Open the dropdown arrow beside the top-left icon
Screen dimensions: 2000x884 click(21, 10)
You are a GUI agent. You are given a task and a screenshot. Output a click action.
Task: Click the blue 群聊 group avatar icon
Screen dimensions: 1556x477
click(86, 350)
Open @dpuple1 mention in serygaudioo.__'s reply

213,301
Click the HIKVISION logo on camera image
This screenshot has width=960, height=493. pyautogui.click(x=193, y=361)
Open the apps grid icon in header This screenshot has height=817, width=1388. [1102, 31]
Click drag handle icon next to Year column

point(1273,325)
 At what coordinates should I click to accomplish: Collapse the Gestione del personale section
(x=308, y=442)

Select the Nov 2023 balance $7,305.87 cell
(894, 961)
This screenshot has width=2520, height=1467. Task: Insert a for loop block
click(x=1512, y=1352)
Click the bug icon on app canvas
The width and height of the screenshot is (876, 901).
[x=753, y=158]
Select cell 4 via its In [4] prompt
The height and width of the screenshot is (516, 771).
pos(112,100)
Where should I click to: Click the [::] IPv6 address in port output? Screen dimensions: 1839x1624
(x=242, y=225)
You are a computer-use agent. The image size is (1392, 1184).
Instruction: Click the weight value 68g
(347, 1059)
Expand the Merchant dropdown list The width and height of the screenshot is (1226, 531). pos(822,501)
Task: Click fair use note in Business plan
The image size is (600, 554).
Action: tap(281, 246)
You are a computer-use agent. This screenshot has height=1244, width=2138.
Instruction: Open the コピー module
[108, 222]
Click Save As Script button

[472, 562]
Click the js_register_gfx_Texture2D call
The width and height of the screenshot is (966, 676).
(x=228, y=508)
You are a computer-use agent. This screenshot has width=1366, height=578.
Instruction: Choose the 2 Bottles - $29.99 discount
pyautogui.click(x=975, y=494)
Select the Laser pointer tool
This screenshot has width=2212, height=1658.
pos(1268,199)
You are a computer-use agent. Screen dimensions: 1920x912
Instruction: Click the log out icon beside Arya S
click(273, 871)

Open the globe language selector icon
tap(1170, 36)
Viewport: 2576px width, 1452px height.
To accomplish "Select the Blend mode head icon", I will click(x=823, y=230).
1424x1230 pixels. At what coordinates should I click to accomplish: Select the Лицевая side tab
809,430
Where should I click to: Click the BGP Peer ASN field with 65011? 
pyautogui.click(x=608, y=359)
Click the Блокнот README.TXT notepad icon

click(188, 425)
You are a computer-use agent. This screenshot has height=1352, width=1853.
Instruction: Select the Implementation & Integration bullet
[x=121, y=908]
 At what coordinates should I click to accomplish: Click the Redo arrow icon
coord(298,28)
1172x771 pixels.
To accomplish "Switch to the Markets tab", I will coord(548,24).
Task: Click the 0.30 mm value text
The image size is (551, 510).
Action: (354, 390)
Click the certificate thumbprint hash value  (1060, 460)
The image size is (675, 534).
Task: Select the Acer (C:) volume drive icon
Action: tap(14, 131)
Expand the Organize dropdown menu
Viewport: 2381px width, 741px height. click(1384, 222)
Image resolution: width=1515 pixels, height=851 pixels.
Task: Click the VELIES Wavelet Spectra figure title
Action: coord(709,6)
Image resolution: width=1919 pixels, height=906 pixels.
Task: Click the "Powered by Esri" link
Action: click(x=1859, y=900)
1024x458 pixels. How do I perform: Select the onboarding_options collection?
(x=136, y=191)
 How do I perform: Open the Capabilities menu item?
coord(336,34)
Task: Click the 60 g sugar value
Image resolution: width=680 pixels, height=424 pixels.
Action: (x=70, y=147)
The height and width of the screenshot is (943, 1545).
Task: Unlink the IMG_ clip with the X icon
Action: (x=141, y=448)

Set problem —
Copy out everything from the line containing "Open the globe language selector icon" down to the end of the material, keeping both ends.

Complete response —
Open the globe language selector icon
tap(1170, 36)
Viewport: 2576px width, 1452px height.
To accomplish "Select the Blend mode head icon", I will click(x=823, y=230).
1424x1230 pixels. At what coordinates should I click to accomplish: Select the Лицевая side tab
809,430
Where should I click to: Click the BGP Peer ASN field with 65011? 
pyautogui.click(x=608, y=359)
Click the Блокнот README.TXT notepad icon

click(188, 425)
You are a computer-use agent. This screenshot has height=1352, width=1853.
Instruction: Select the Implementation & Integration bullet
[x=121, y=908]
 At what coordinates should I click to accomplish: Click the Redo arrow icon
coord(298,28)
1172x771 pixels.
To accomplish "Switch to the Markets tab", I will coord(548,24).
Task: Click the 0.30 mm value text
The image size is (551, 510).
Action: (354, 390)
Click the certificate thumbprint hash value  (1060, 460)
The image size is (675, 534).
Task: Select the Acer (C:) volume drive icon
Action: tap(14, 131)
Expand the Organize dropdown menu
Viewport: 2381px width, 741px height. click(1384, 222)
Image resolution: width=1515 pixels, height=851 pixels.
Task: Click the VELIES Wavelet Spectra figure title
Action: coord(709,6)
Image resolution: width=1919 pixels, height=906 pixels.
Task: Click the "Powered by Esri" link
Action: click(x=1859, y=900)
1024x458 pixels. How do I perform: Select the onboarding_options collection?
(x=136, y=191)
 How do I perform: Open the Capabilities menu item?
coord(336,34)
Task: Click the 60 g sugar value
Image resolution: width=680 pixels, height=424 pixels.
Action: (x=70, y=147)
The height and width of the screenshot is (943, 1545).
Task: Unlink the IMG_ clip with the X icon
Action: (x=141, y=448)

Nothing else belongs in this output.